Governos já tentaram diferentes abordagens para enfrentar problema
Ao longo dos últimos anos, diferentes abordagens terapêuticas já foram implantadas pelas administrações estadual e municipal para tentar reduzir o amplo consumo de crack na região central da capital paulista
Em 2013, o então governador de São Paulo, Geraldo Alckmin, anunciou um programa em parceria com o Poder Judiciário para facilitar as internações involuntárias e compulsórias de usuários da região. A busca pelo serviço, concentrado no Centro de Referência de Álcool Tabaco e Outras Drogas (Cratod), no bairro da Luz, foi grande nas primeiras semanas, em especial por parte de familiares que tentavam internar à força parentes usuários de crack.
Segundo balanço de dois anos do programa, foram 1.378 internações à força, das quais somente 19 foram compulsórias (por determinação da Justiça). As demais foram a partir de pedidos das famílias.
No ano seguinte, em 2014, a gestão municipal do prefeito Fernando Haddad criou o programa De Braços Abertos, que apostava no atendimento ambulatorial e na oferta de moradia em hotéis e de emprego em pequenos serviços de zeladoria para os dependentes, na tentativa de reinseri-los no mercado de trabalho.

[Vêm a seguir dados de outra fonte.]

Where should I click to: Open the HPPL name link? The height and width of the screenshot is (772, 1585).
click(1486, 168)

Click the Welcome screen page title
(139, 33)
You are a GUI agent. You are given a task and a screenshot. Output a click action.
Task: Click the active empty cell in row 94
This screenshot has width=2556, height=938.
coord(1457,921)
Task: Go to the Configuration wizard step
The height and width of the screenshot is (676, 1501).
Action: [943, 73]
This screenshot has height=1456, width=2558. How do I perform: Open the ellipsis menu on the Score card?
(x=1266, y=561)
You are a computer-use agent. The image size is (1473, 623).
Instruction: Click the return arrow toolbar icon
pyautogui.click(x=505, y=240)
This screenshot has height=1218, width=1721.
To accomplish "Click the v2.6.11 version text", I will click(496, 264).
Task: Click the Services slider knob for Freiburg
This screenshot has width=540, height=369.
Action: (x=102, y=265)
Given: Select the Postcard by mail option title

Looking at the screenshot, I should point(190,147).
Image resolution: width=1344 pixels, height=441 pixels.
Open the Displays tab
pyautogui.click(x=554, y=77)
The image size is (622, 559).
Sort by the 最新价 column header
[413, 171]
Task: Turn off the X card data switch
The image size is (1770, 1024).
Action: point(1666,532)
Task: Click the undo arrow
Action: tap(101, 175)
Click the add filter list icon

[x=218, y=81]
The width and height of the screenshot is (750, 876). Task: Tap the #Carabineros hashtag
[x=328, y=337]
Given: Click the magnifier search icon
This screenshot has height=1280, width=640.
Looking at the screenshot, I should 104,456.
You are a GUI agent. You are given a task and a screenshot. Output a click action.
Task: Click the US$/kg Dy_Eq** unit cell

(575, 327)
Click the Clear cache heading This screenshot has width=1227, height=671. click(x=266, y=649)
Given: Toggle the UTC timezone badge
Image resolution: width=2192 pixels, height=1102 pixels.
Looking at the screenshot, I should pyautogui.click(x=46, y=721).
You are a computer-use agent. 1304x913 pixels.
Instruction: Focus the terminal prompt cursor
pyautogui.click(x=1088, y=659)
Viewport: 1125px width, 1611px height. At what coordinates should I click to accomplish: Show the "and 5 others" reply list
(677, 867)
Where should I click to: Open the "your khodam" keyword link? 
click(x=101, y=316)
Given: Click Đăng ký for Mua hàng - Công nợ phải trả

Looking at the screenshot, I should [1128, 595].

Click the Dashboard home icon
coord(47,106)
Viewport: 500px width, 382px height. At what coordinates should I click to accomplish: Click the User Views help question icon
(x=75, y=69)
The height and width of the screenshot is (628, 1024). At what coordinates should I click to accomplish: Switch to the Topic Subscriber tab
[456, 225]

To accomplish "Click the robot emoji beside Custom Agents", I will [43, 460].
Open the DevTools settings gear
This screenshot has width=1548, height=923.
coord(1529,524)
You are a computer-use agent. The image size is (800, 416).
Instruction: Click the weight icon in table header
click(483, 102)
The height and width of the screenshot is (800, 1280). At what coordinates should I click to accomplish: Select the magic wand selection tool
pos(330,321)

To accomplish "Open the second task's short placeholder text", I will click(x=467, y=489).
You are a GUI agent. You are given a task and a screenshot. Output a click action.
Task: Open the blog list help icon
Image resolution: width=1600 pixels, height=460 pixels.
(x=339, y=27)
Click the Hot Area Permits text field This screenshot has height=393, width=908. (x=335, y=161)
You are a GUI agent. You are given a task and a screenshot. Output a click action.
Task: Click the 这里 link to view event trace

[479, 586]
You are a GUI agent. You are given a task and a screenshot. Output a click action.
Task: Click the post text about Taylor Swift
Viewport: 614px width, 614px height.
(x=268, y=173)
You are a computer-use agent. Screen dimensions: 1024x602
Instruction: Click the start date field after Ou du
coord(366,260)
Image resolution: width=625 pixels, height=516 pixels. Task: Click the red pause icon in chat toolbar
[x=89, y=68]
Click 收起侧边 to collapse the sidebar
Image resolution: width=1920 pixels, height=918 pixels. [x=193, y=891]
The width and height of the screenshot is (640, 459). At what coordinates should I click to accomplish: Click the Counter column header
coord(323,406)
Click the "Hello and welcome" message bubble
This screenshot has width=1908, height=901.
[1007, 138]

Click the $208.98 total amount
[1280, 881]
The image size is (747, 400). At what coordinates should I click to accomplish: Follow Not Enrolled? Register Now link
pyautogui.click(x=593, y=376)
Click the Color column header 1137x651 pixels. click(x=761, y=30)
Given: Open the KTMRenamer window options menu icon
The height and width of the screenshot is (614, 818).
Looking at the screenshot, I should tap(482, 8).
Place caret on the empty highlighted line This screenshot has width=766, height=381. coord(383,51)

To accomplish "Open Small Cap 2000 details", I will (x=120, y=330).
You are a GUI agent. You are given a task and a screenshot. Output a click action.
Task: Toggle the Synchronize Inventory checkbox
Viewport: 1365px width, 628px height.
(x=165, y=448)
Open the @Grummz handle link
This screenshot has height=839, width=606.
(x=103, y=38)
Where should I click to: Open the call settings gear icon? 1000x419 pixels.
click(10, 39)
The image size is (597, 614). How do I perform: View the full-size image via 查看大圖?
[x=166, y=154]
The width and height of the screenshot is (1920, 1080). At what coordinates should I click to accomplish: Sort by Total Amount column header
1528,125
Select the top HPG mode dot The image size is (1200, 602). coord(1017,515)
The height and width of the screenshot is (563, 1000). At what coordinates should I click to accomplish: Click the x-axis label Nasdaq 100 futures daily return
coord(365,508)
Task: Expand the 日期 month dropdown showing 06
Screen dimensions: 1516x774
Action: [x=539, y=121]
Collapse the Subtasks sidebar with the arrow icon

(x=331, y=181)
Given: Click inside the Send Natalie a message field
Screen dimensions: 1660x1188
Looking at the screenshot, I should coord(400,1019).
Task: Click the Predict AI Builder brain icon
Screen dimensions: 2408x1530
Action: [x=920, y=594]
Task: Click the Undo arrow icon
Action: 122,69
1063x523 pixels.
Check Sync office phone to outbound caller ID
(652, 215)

O programa recebeu críticas porque alguns usuários foram flagrados usando a remuneração para comprar droga, mas pesquisa feita em 2016 mostrou que dois terços dos participantes reduziram o consumo da droga.
Dispersão dos usuários pelas ruas do Centro
Na última quarta-feira, 11, uma ação da Polícia Militar (PM) para combater o tráfico de drogas na Cracolândia terminou com a utilização de bombas de gás e de efeito moral e correria pelas ruas do centro. Esses conflitos estão se repetindo nos últimos meses. Após ações da Prefeitura e da polícia dispersarem o fluxo de usuários de drogas no centro de São Paulo, a Cracolândia se espalhou por vários endereços.
A gestão municipal instalou cercas permanentes na Praça Princesa Isabel, local de concentração dos dependentes químicos até maio do ano passado, quando houve uma megaoperação da Polícia Civil.
A partir daí, os dependentes químicos passaram a se concentrar em ruas próximas à Santa Ifigênia, como Gusmões, Andradas e Triunfo, e também nos arredores do Elevado João Goulart (Minhocão).